+++ Data provided

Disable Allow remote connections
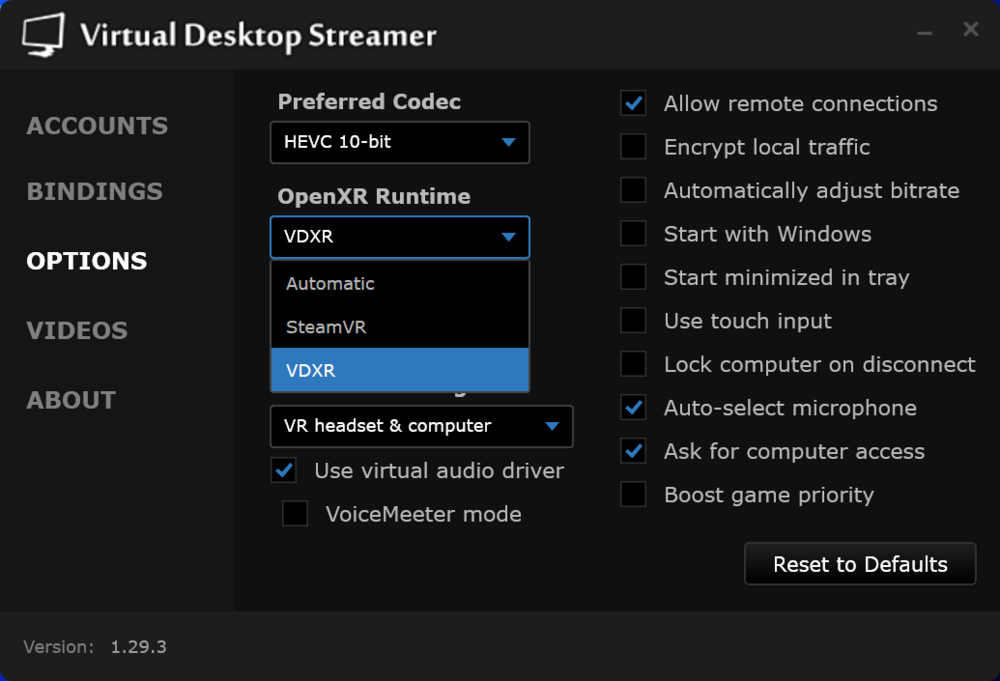Viewport: 1000px width, 681px height. point(633,103)
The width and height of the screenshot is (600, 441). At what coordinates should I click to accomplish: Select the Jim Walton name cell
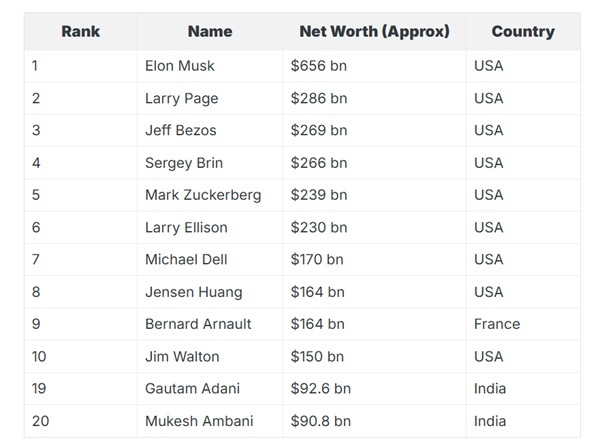tap(182, 356)
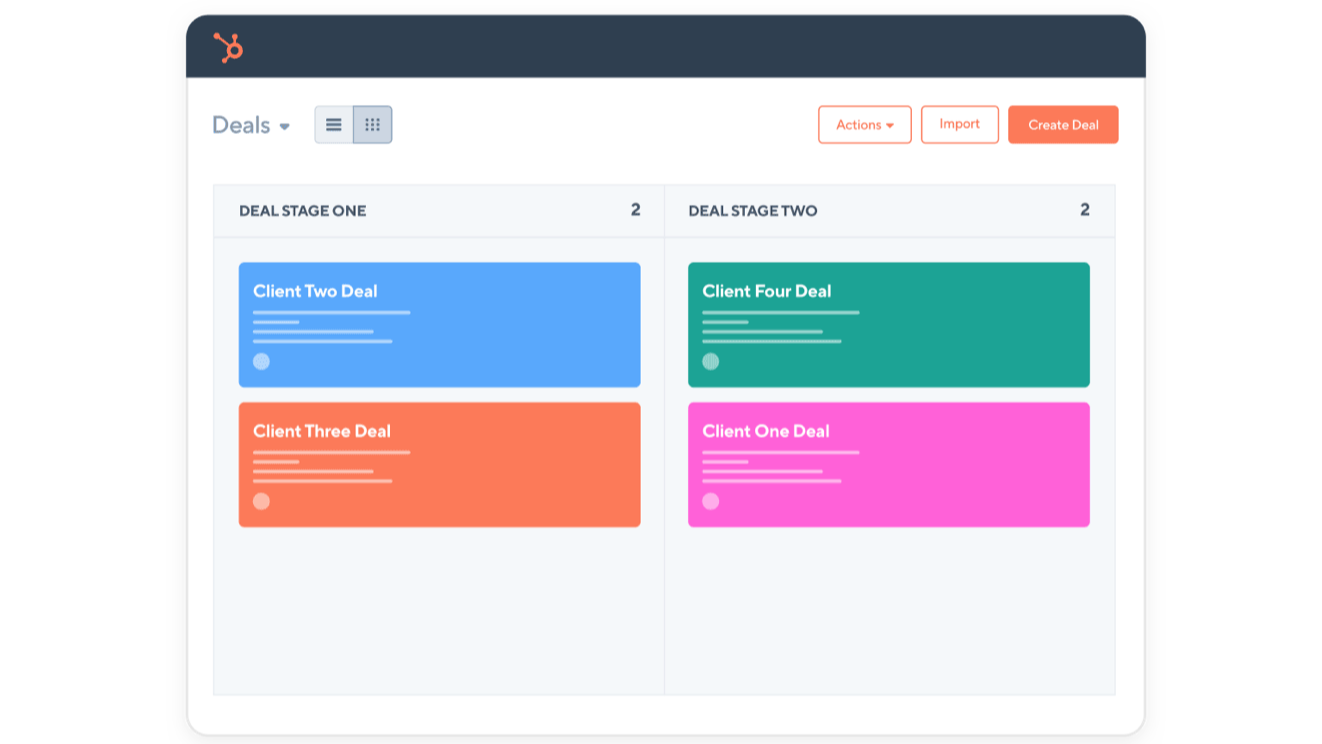Open the Deals view switcher arrow

(x=285, y=126)
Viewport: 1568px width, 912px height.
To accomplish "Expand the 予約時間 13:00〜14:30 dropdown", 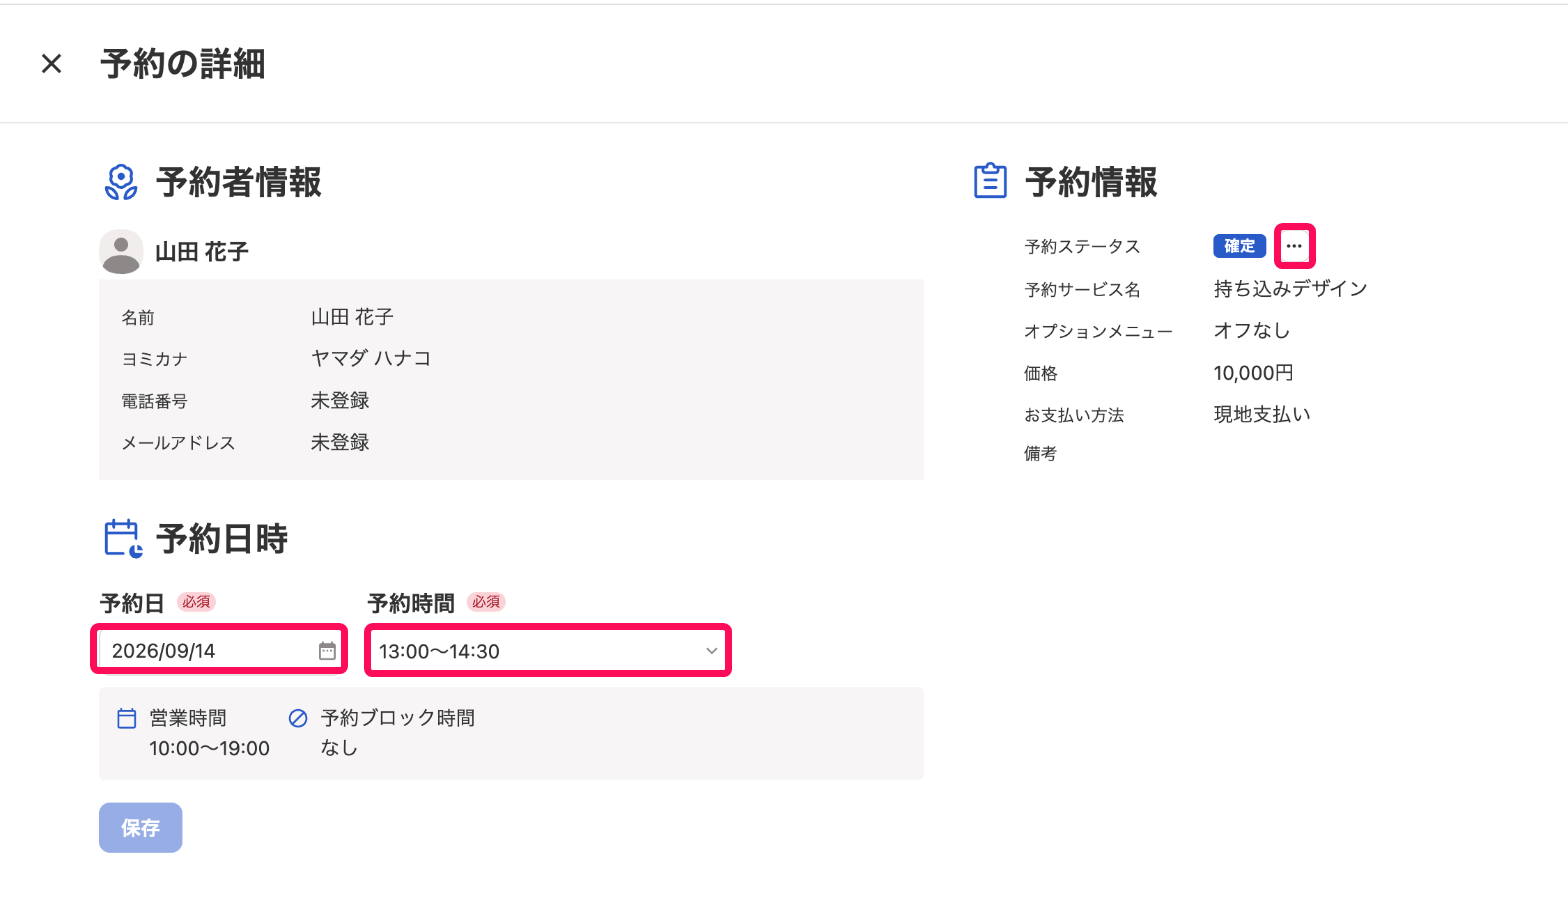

++++++

# [Task prompt]
Retype each line of the records above verbatim, omitting the pictures.

# [Solution below]
Disable Allow remote connections
Viewport: 1000px width, 681px height. point(633,103)
The width and height of the screenshot is (600, 441). At what coordinates should I click to accomplish: Select the Jim Walton name cell
tap(182, 356)
Open the Deals view switcher arrow

(x=285, y=126)
Viewport: 1568px width, 912px height.
To accomplish "Expand the 予約時間 13:00〜14:30 dropdown", 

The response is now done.